Advirtamos, ante todo, que la palabra patria no es una palabra cualquiera. Tiene rango, tiene clase, categoría y enjundia. O al menos eso pretenden muchos de quienes la invocan. Otros creen que es una palabra que arrastra mucha chatarra, mucha retórica huera y falsa. De modo que, sea su índole elevada y noble, o engañosa y astutamente artificiosa, lo cierto es que es una palabra que tiende a la solemnidad y aspira a designar algo indiscutiblemente noble.
El término latino patria la definía como “la tierra donde uno ha nacido”. El Código de las Siete Partidas de Alfonso X el Sabio (1252-1284) siguió concibiendo la patria como “la tierra en que se nace”, implicando también a las instituciones que la rigen, a las que es preciso obedecer: “Son tenudos los omes de loar a Dios y obedecer a sus padres e a sus madres e a su tierra que dicen en latín patria”. Entre esas obligaciones estaba la de morir por la patria, en consonancia con el ideal clásico expresado en el célebre verso de Horacio: “dulce et decorum est pro patria mori”.
Durante el Renacimiento español, ya en transición hacia el Barroco, Francisco de Quevedo expresó en un célebre soneto, escrito en el año 1613, su sentimiento abatido ante la decadencia de la patria, a la que equiparaba a la España imperial: “Miré los muros de la patria mía,/ si un tiempo fuertes ya desmoronados/ de la carrera de la edad cansados/ por quien caduca ya su valentía. (...)”
Y ya en el siglo XVIII, el falso patriotismo exhibido por quienes ocultaban tras él sus propios intereses, fue denunciado por el eminente escritor inglés Samuel Johnson (1709-1784). Suya es la conocida frase: “El patriotismo es el último refugio de un canalla”. Escribió un opúsculo titulado The Patriot en el que distingue a los verdaderos patriotas de los falsos, cuestión que ha dado mucho que hablar hasta nuestros días. Para Samuel Johnson, un patriota es aquel cuya conducta pública está guiada por un solo motivo, el amor a su país.”
La Ilustración dio a la palabra patria una significación políticamente nueva y trascendente. La Enciclopedia la definió no solo como el lugar o territorio en que se nace, sino también como “el Estado libre del que somos miembros y cuyas leyes garantizan nuestras libertades y nuestra felicidad”. En consecuencia, los enciclopedistas sostienen que no puede haber patria bajo el despotismo. Con este nuevo significado, garante de las libertades y de la felicidad, la palabra patria, en esta versión ennoblecida, pasó a ser de uso habitual por parte de los Ilustrados, tanto en Europa como en América.

[Fragmento de un conjunto de datos]
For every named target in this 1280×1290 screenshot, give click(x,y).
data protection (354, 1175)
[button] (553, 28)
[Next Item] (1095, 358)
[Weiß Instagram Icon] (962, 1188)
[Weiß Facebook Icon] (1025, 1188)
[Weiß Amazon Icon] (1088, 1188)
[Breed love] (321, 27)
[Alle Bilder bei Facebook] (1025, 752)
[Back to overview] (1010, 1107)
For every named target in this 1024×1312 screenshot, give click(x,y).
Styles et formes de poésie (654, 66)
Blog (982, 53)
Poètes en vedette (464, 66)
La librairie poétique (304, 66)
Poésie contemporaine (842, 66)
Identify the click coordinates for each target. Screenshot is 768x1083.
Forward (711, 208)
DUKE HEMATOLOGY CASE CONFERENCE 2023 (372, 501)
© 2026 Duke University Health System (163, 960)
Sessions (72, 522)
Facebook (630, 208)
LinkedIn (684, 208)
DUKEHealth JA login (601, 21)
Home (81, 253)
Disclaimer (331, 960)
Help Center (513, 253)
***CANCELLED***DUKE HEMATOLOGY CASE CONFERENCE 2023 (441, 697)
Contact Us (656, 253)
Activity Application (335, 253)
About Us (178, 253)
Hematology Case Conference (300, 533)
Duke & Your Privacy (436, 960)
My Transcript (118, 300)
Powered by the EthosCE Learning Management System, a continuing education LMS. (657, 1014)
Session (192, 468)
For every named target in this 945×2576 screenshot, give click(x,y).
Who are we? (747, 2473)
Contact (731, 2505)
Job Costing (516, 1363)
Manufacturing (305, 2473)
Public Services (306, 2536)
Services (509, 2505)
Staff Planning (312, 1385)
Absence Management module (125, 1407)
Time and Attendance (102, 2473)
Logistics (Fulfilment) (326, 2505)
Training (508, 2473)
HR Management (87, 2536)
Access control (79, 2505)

TAREA PLANTEADA — Enumera todos los personajes históricos que se nombran en el texto sobre la palabra patria. El material no tiene ningún papel en esto.

RESPUESTA —
- Alfonso X el Sabio
- Horacio
- Francisco de Quevedo
- Samuel Johnson